DIRECTIONS.
a) Answer these questions from the paper on Ice Candy Man and Earth: 1947:
(i) From whose viewpoint is "Ice candy man" written?
(ii) Which essay is the "rape metaphor" taken from?
(iii) What kinds of secondary sources did the paper use?
b) Carry on the paper comparing partition violence in Ice Candy Man and Earth: 1947, beginning after its final sentence.

SELECTED PASSAGE.
>>>>
Chapter 1: Introduction
In this paper we are presenting a compare and contrast between Parsee diasporic writer Bapsi Sidhwa’s “Ice candy man” (1988) and Indo-Canadian film director Deepa Mehta’s Earth: 1947 which based on the same novel. The dominant themes of the novel are the themes of partition. Sidhwa’s “Ice candy man” written from the viewpoint of an eight year old girl, Lenny, shows human suffering in a society divided not only because of one’s religious affiliation but also gender. The narration shows that women’s bodies have historically become territory in which men act out their aggression.
Bapsi Sidhwa’s “Ice candy man” (1988) and Deepa Mahta’s Earth:1947 both focuses on woman’s narrative and her sense of the traumatic experiences, violence that women have suffered and the socio- political stance taken by women of different religious and economic background. In both the novel and the film it has been shown how during the time of partition women were doubly victimized they were the victim of the violence caused between Hindu and Muslims. Women were raped, killed, sold, tortured, forced to take prostitution betrayed by their friends and neighbor, the people whom they trust and depended on. But the same event that crumble all the relation of men and woman, the same event made the women of this novel united and shows form of resistance.
In this paper we have tried to look at violence: as an agent of separation at the same time as an agent of bonding and resistance.
This paper has conducted its queries through the lens of feminism and theories of deconstruction. The “rape metaphor “in particular has been taken from Sara Sulari’s essay “The Rhetoric of English India”.
We have used secondary sources such as journals, essays, and information found on different websites to form our argument.
Chapter Two: Comparative Reading
2.1 Violence and female body
Ice Candy Man and 1947: Earth shows how women’s bodies were used to victim and re victimize them. In both cases, a particular form of violence (rape) was inflicted on women not only to degrade them, but also to humiliate the community they belonged to. As result, they were abandoned by their own people as well, becoming victimized by both parties of the riot.
<<<<
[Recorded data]
>>>>
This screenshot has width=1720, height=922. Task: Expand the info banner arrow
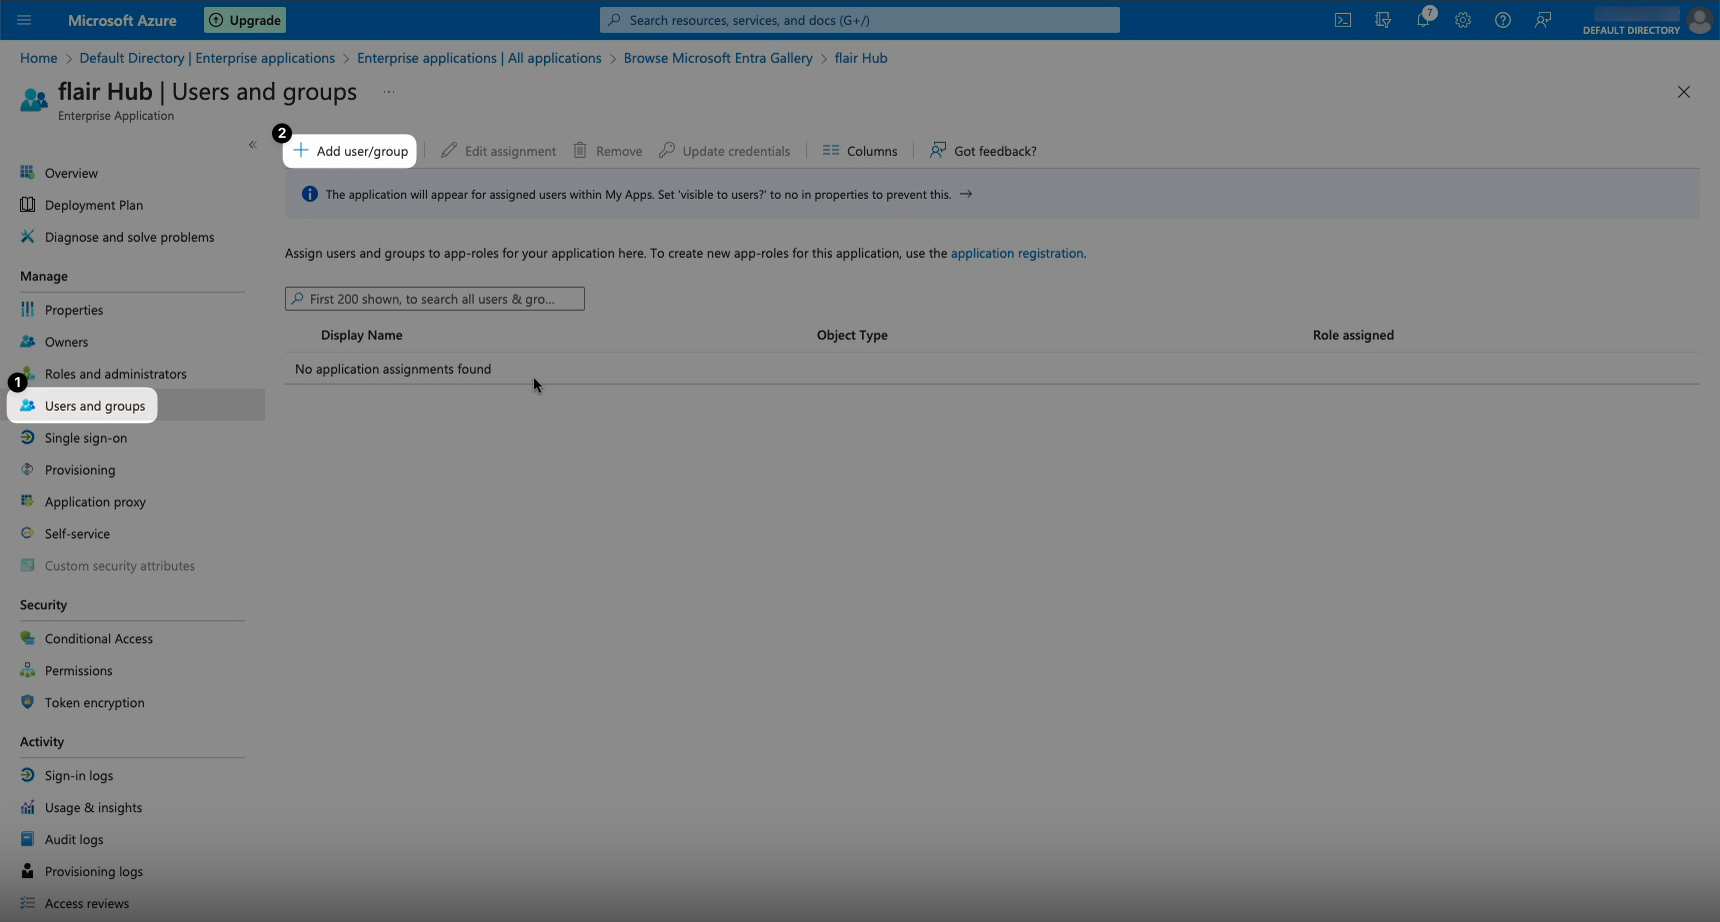[966, 194]
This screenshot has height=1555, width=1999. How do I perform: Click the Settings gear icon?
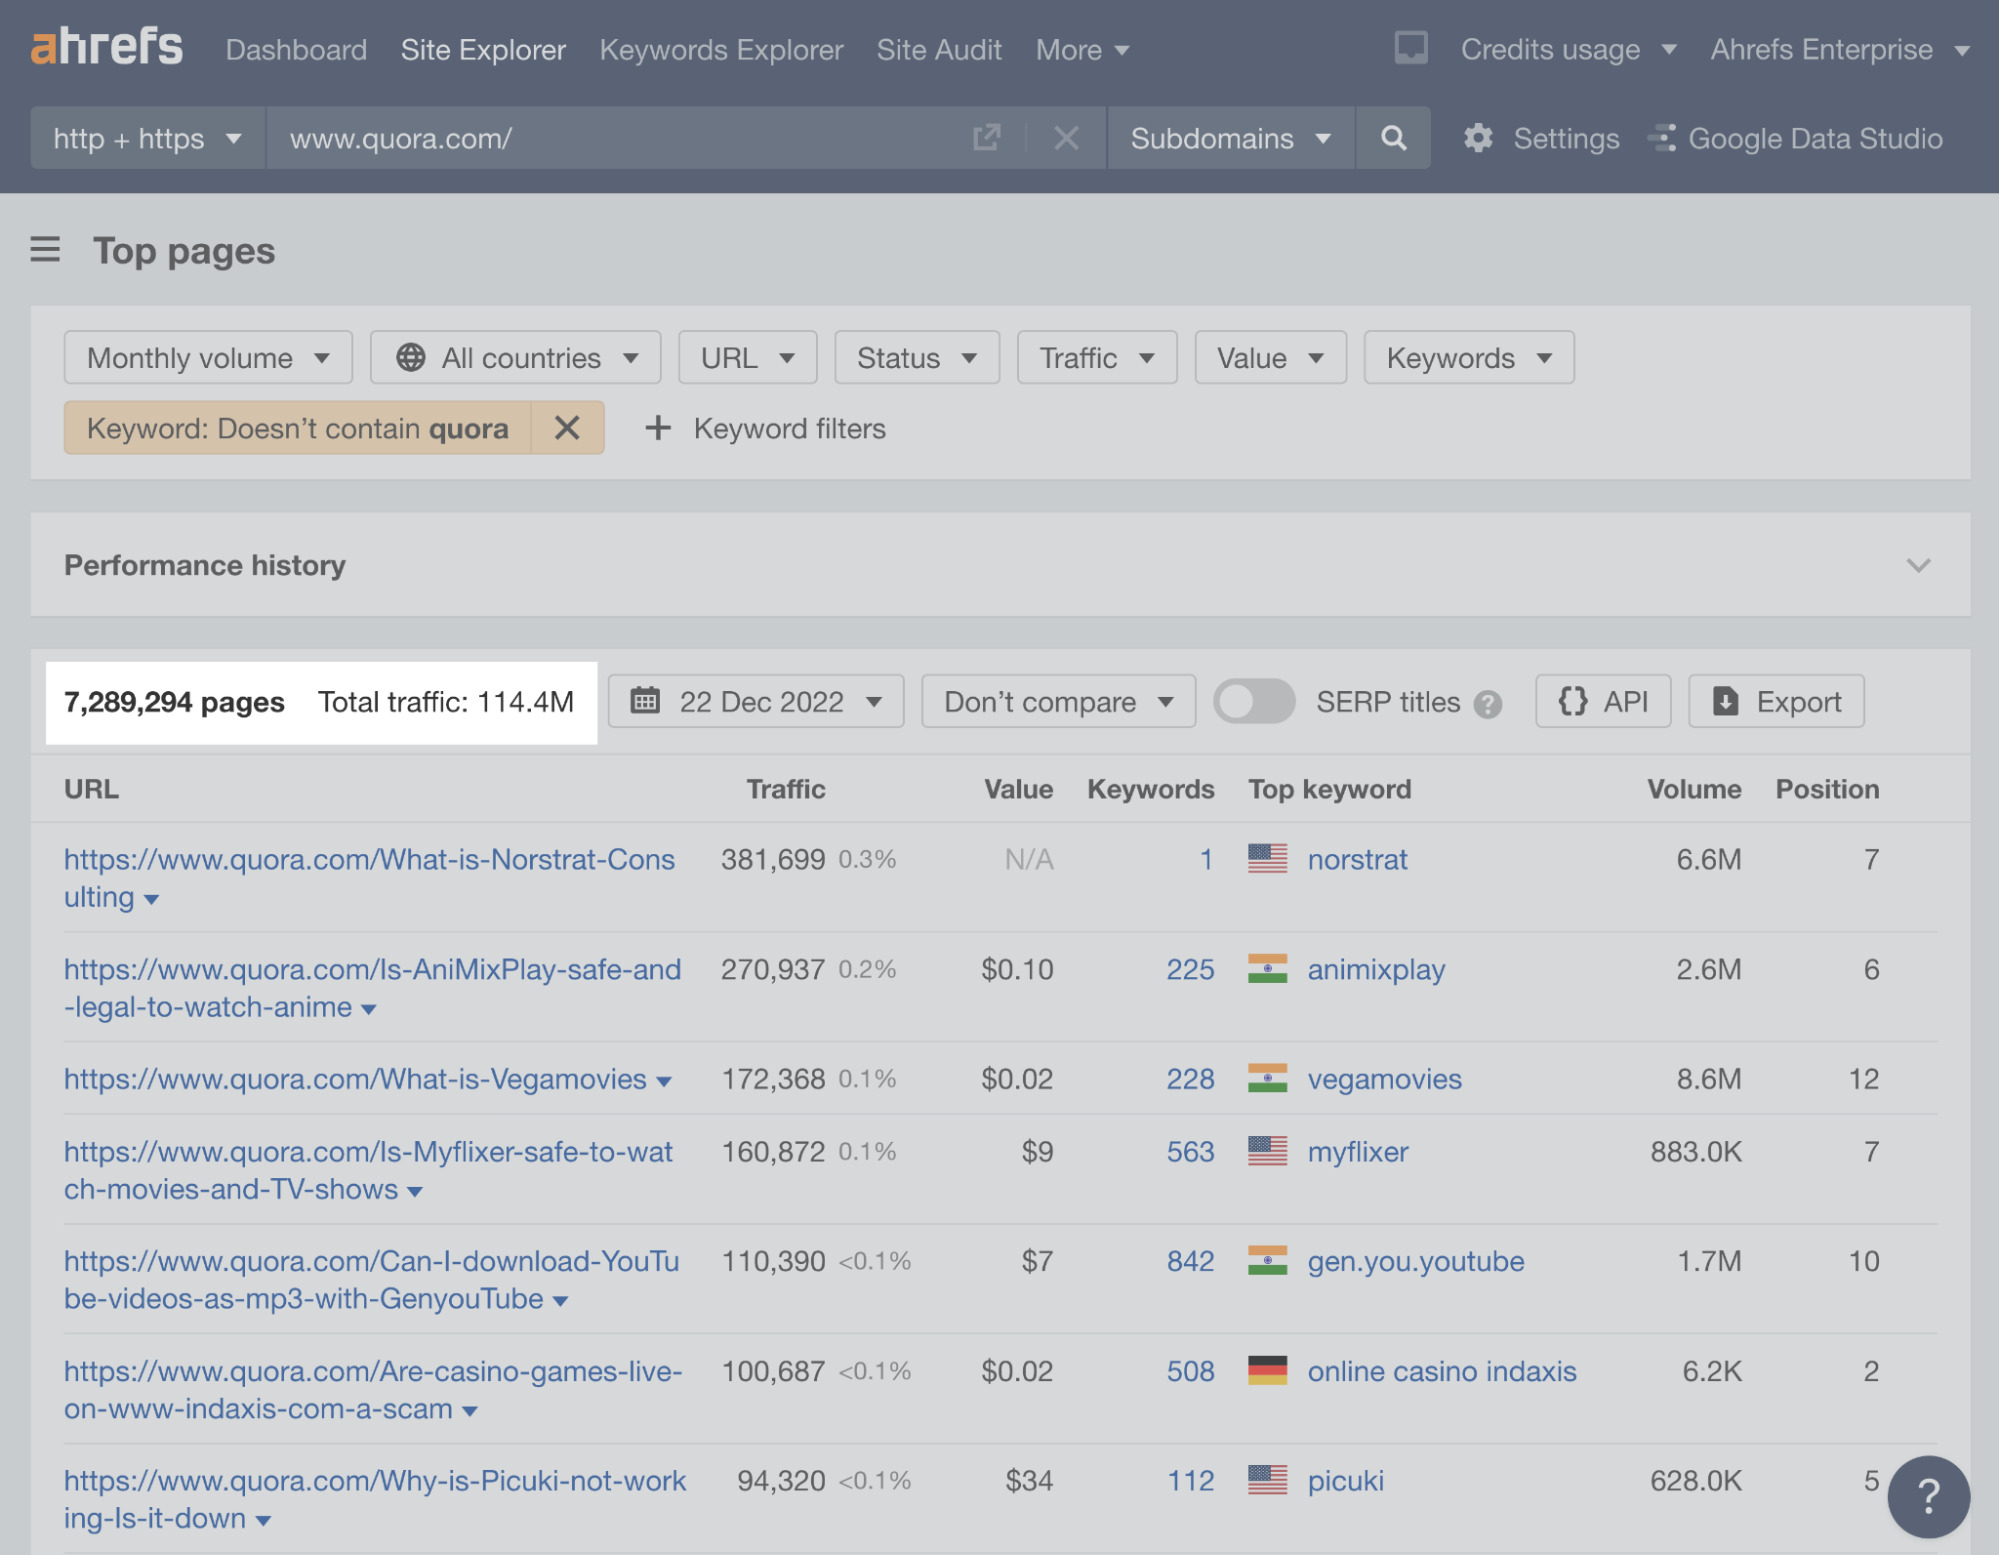[x=1478, y=136]
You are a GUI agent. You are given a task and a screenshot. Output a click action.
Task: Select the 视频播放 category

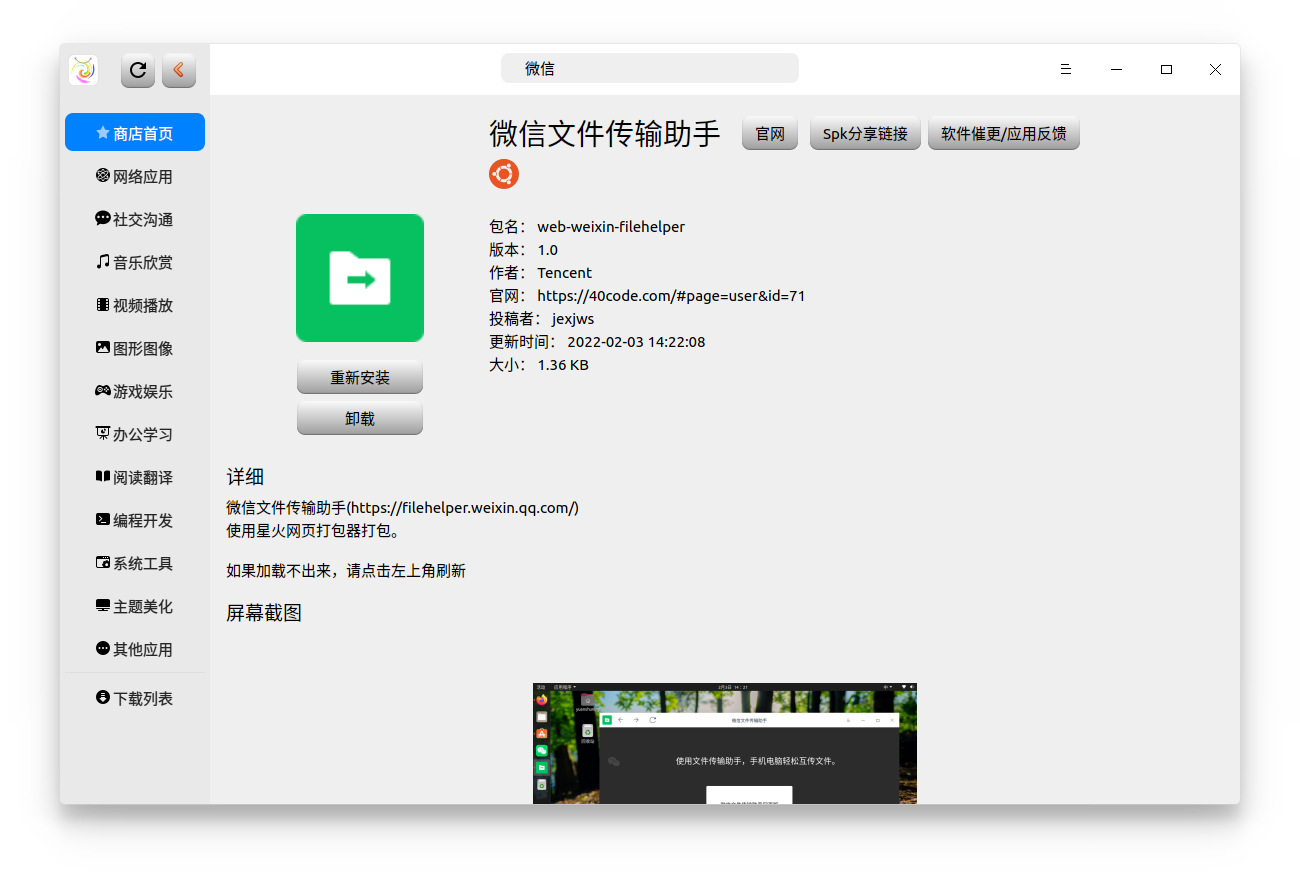pos(135,304)

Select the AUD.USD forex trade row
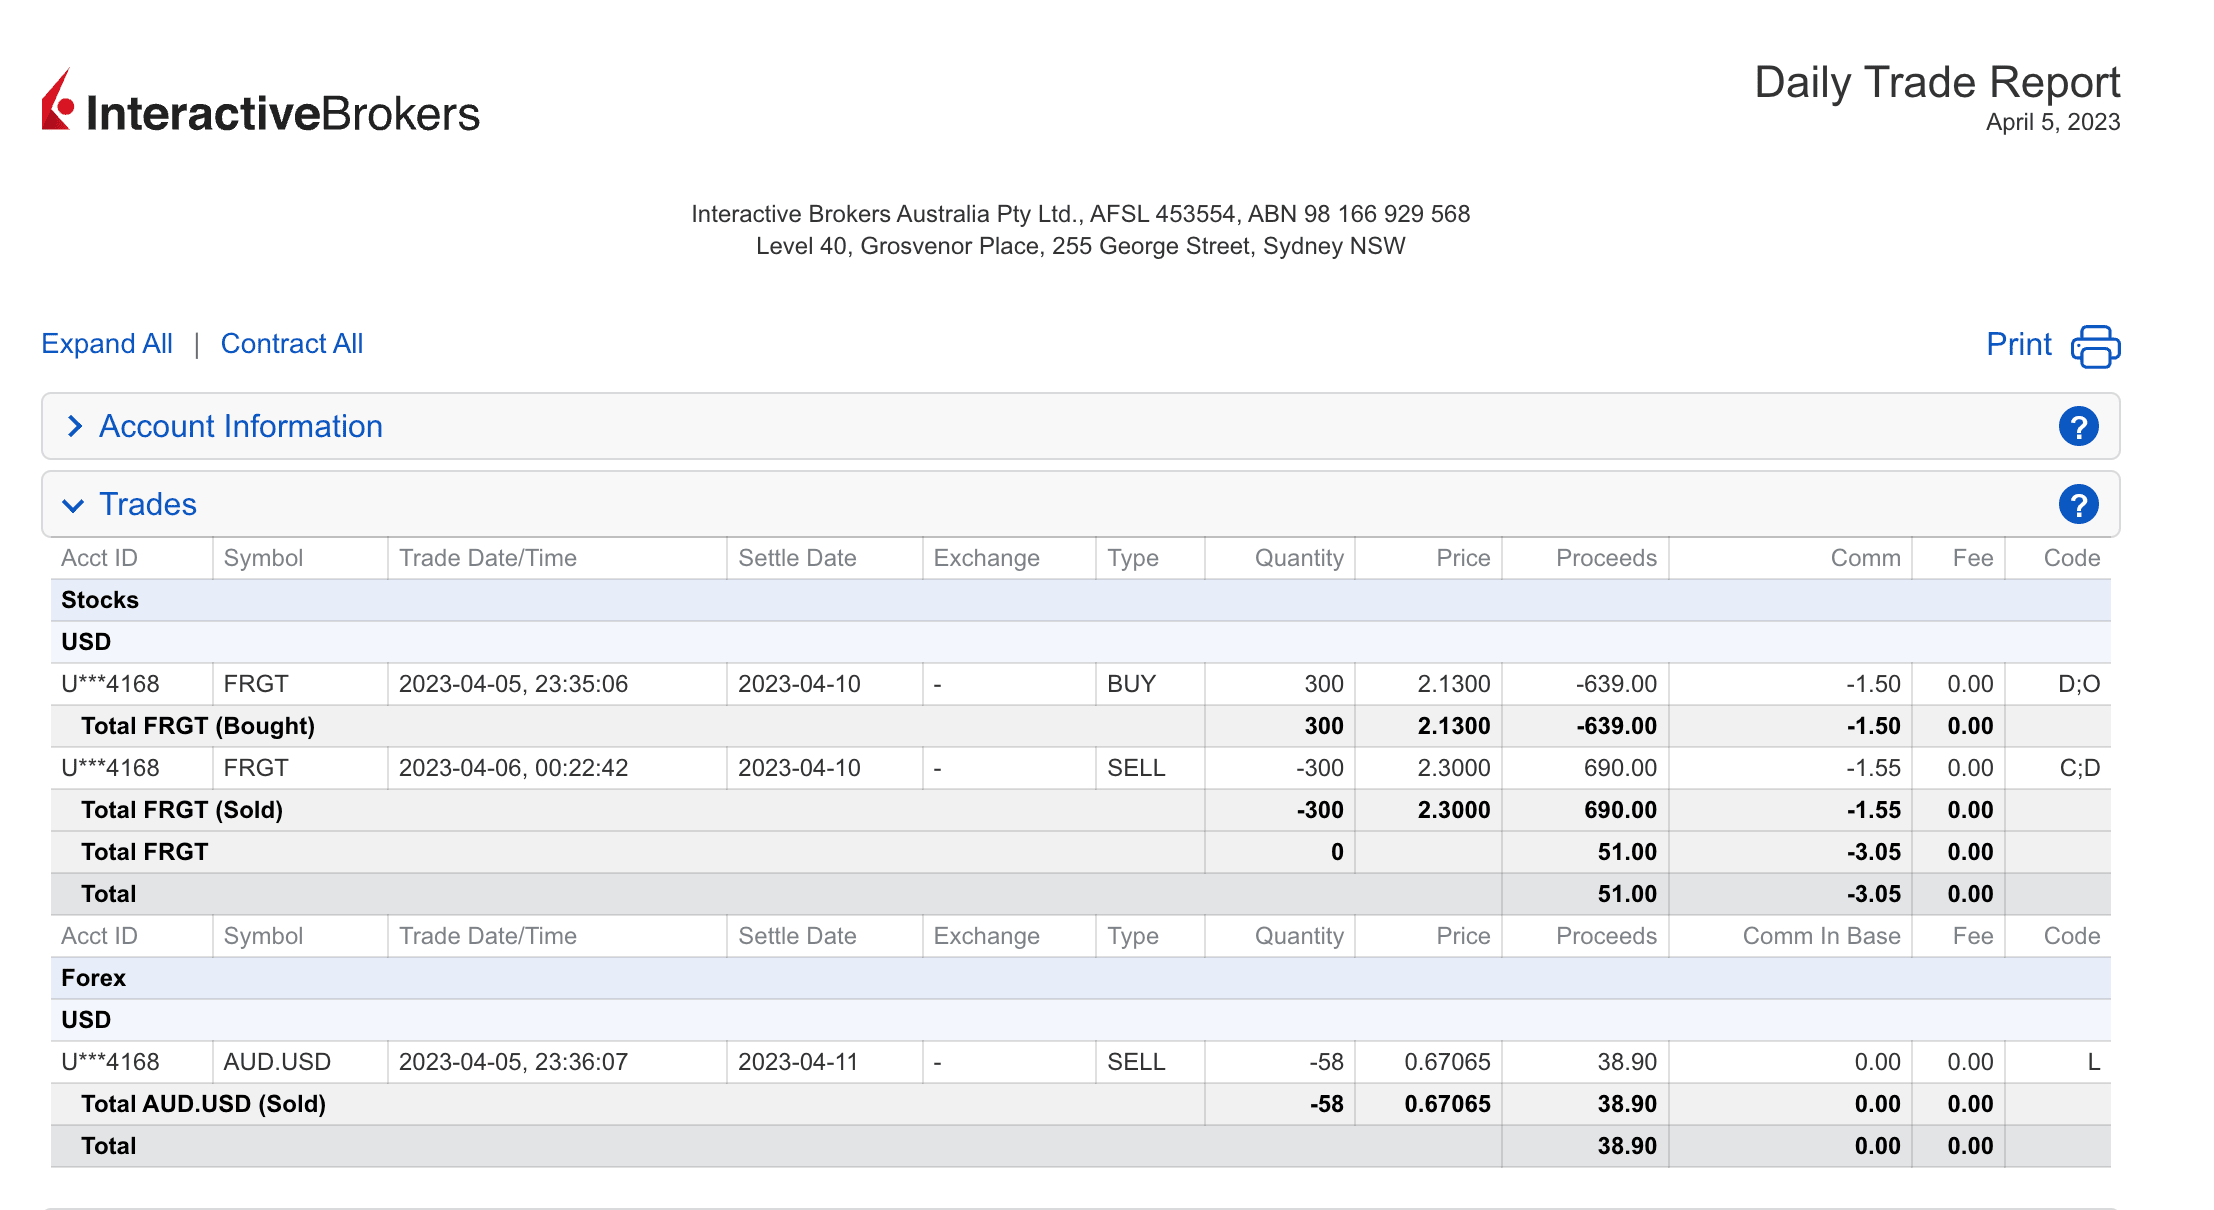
<<<<
EXERCISE ANSWERS.
a)
(i) An eight-year-old girl, Lenny
(ii) Sara Sulari's essay "The Rhetoric of English India"
(iii) Journals, essays, and information found on different websites

b)
i. Ayah’s body as a symbol of the nation
Bapsi Sidhwa and Deepa mehta shows how women are dehumanized solely based on their body- both in love and chaos. In the novel, Lenny gives an account of how men –from beggars to holy men to British soldiers- gaze over Ayah’s beautiful body. This attention however, dehumanizes Ayah as a person and she is reduced into just a body. For this characteristics- Ayah’s body becomes a symbol of undivided India –luring both insiders and outsiders with its bounty of treasures. In 1947: Earth, the greedy male gaze towards Ayah’s body and its symbolic connection to the physical territory of undivided India is beautifully captured at the park scene where male admirers from three different religious communities (hindu, muslim, shikh) sit circling around Ayah. Unconsciously, her sari slips from her chest, exposing her breasts partially (10:33). All the men at the scene are taken aback by this accidental wardrobe malfunction and they kept looking at her breasts with silent lust and desire. Ironically, these three communities fight for dominance over each other as well as possession of India tears the country apart.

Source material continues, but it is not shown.